_EXERCISE PROMPT_. Using the data below, copy out all lines with the word "computer".

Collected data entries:
┄┄┄┄┄┄

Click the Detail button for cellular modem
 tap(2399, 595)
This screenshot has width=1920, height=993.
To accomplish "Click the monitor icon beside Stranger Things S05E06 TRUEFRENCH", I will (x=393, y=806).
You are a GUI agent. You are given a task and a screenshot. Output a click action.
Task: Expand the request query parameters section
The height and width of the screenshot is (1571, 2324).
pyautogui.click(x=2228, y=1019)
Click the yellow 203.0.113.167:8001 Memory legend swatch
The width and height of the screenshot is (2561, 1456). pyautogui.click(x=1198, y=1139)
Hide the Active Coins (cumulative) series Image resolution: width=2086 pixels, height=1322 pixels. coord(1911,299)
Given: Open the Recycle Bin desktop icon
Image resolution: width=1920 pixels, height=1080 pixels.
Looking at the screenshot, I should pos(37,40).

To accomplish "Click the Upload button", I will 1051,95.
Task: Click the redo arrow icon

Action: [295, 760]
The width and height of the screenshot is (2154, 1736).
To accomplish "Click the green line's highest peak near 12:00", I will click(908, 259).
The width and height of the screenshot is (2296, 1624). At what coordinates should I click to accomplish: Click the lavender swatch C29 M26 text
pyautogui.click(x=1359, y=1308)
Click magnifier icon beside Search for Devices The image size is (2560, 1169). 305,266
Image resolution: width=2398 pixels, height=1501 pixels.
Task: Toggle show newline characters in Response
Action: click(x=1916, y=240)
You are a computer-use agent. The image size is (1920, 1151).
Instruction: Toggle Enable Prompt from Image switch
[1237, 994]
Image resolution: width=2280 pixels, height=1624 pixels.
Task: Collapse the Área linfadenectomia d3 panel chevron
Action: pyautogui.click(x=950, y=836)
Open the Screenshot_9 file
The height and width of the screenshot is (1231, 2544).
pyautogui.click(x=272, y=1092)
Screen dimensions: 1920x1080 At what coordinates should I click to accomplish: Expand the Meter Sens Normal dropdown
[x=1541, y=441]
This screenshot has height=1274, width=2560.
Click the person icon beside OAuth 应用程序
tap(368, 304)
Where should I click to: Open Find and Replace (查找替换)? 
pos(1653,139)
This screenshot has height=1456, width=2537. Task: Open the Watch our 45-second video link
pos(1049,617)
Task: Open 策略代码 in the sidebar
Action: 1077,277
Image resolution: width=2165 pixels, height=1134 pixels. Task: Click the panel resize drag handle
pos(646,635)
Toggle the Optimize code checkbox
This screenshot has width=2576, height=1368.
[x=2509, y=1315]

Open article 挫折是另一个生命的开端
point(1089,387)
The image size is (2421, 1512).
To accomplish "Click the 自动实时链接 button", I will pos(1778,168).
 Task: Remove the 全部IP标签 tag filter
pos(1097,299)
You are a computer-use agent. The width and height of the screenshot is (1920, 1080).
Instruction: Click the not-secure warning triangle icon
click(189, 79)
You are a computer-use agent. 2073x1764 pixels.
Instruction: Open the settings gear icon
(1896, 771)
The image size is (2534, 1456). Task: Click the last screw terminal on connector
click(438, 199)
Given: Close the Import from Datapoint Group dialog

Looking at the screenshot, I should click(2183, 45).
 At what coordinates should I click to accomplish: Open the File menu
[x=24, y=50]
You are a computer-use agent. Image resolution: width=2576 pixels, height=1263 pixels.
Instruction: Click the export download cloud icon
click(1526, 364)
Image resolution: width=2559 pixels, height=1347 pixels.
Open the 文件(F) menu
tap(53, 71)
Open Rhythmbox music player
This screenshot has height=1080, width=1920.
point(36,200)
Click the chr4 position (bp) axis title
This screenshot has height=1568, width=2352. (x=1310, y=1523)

┄┄┄┄┄┄

_RESPONSE BELOW_.
You are a computer-use agent. The image size is (1920, 1151).
You are a computer-use agent. The width and height of the screenshot is (1920, 1080).
You are a computer-use agent. 2073x1764 pixels.
You are a computer-use agent. Image resolution: width=2576 pixels, height=1263 pixels.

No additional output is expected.